Is it “klm604”, “k_l_m six oh four”, “KLM six o for”, “~k~l~m 6 ohh 4 ”, “kay el am six ouh four”?
HAAWAII already refined and extended a set of rules for transcription (and annotation) of ATC utterances, that was agreed by 22 European partners from ATM research and industry.
However, the feedback of air traffic controllers who actively transcribed and also the automatic and manual checking results showed that there is a need for some further improvements.
Those definitions shall make transcriptions consistent, less ambiguous and better to use for automatic learning of models such as acoustic model, language model, and command extraction model.
Hence, the HAAWAII team (especially the partners of DLR, BUT, Idiap) updated the deliverable D3.1 “Transcription and Annotation Handbook” (for excerpt click here).

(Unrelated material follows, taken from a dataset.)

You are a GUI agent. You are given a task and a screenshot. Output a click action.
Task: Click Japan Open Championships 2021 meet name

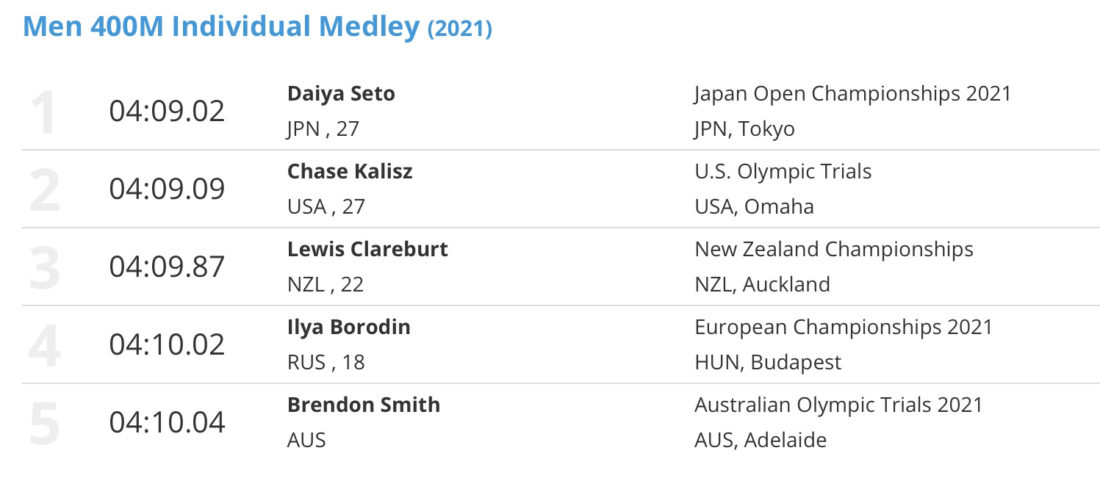[x=852, y=95]
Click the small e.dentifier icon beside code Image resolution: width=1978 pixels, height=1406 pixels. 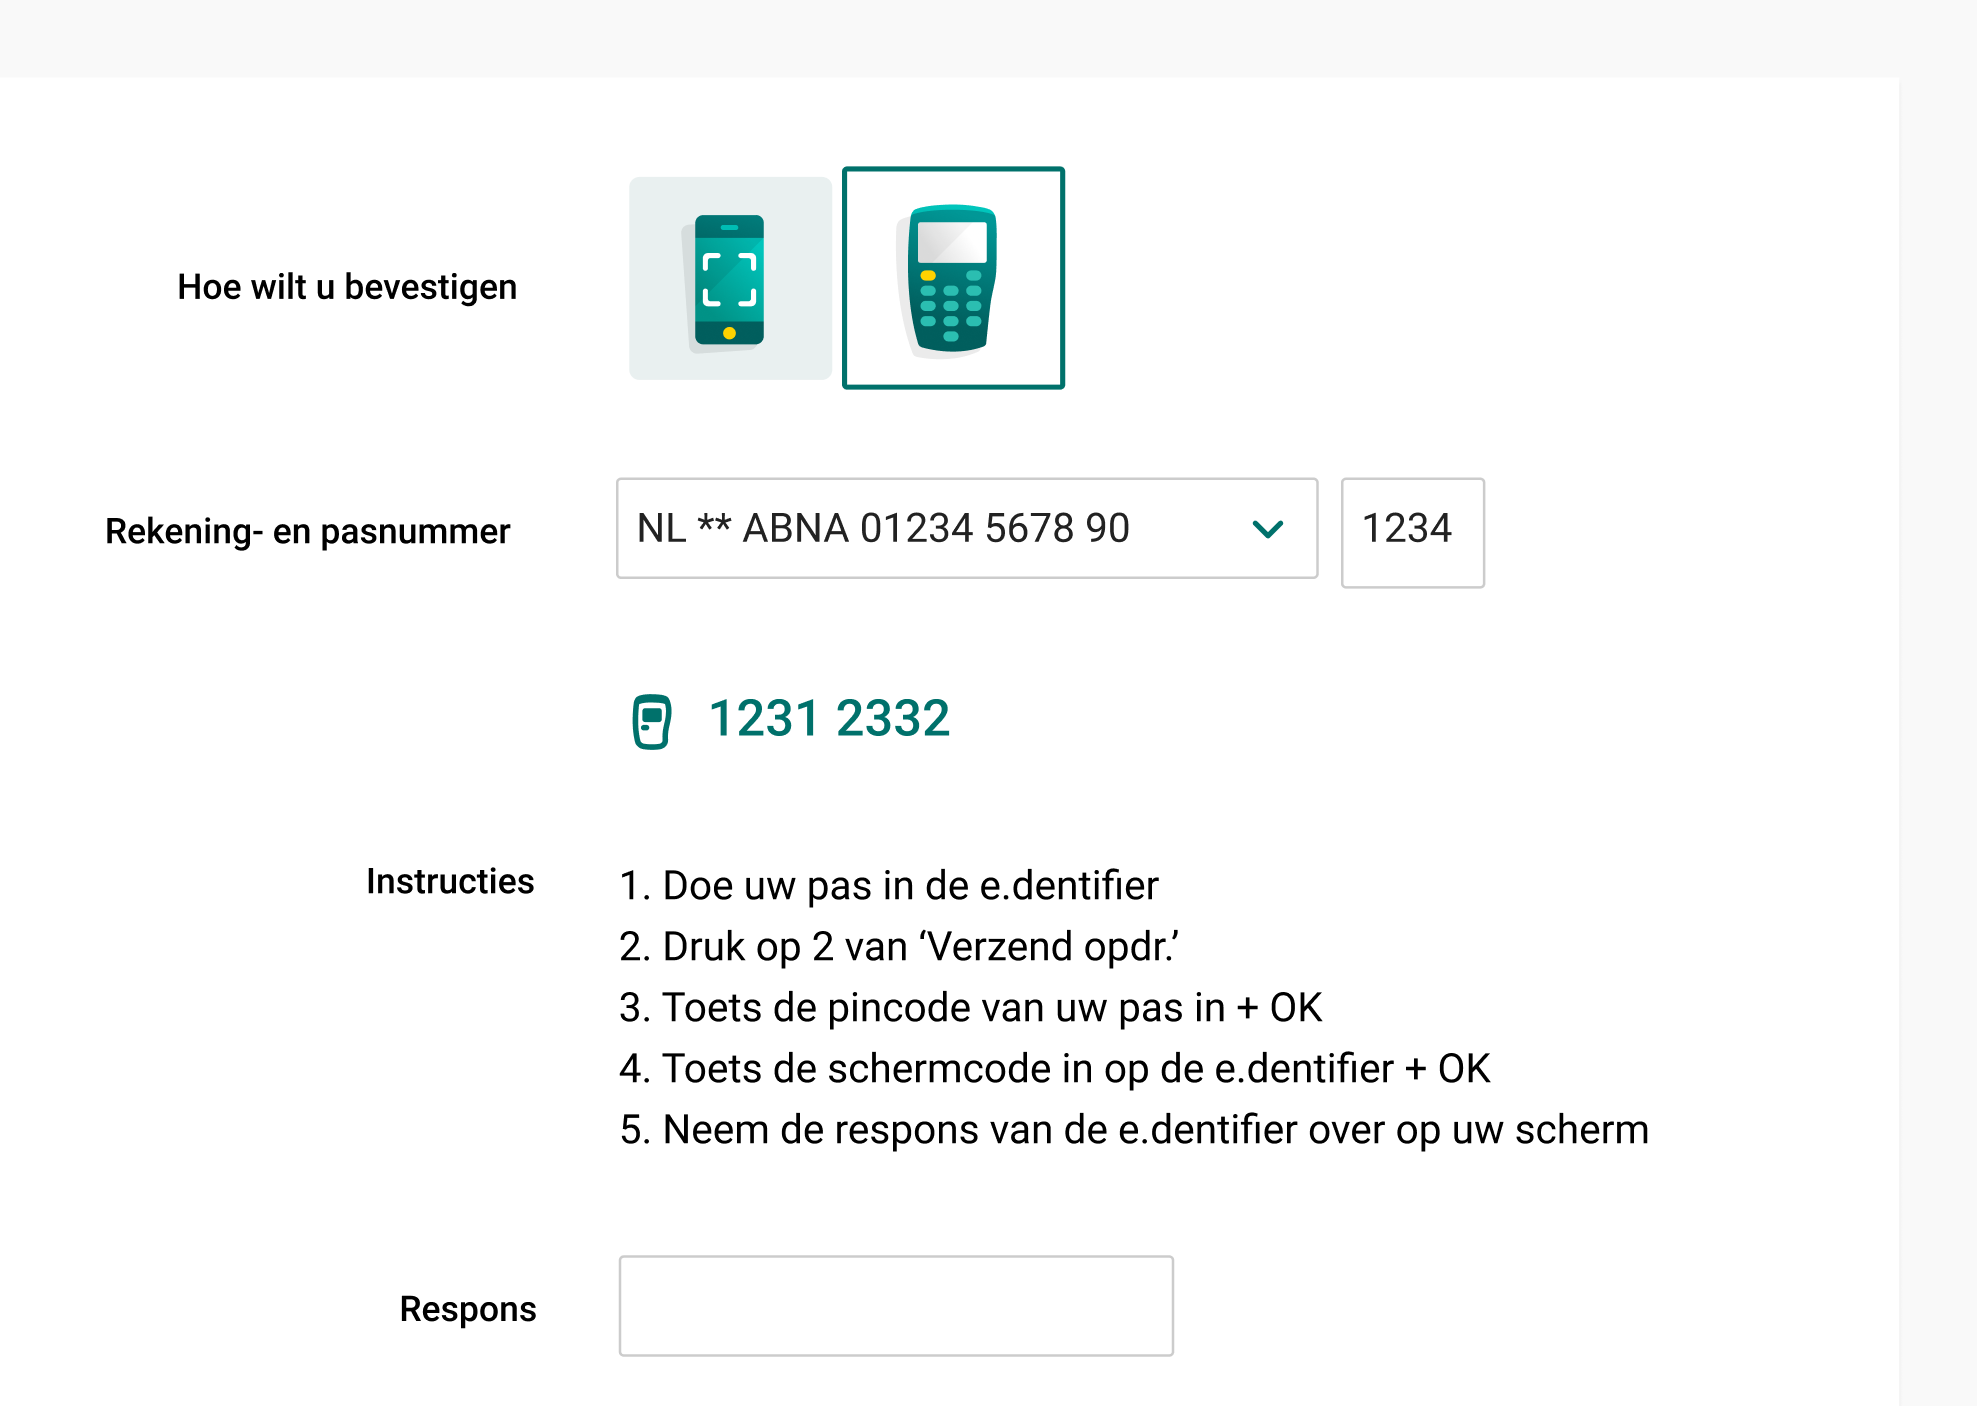coord(652,721)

The update concerned, e.g.,
- Eliminating hyphens, underscores, and special characters from different languages “ä,ö,ü,ß,é” with a blank “ “ and closest English expression “ae, oe, ue, ss, e”, respectively
- Consistent splitting of meaningful words into multiple parts, e.g., “german air force” instead of “german_airforce” and “korean air” instead of “koreanair”
- Clarification on use of upper case letters if English spelling is used instead of ICAO spelling, i.e., “KLM”, “QNH”, and “Rnav” (in “Rnav” the English letter ”r” is spoken whereas “nav” is pronounced as a word)
- Further replacements of frequently misspelled words, e.g., “until” instead of “untill”, “victor” instead of “viktor”, and “ILS” instead of “ils”
All of those updates help to assure a unique high quality of transcriptions to be used by the derived models and also to improve an easy exchange of high quality transcriptions.
In the course of applying the airline designator rule and spelling updates, multiple ten thousand transcription files from different ASR projects have been modified along with required changes in implementation source code and unit tests.
…and the pending answer on the starting question is that “KLM six O four” is the correct transcription and “KLM604” is the correct annotation due to the defined transcription and annotation rules.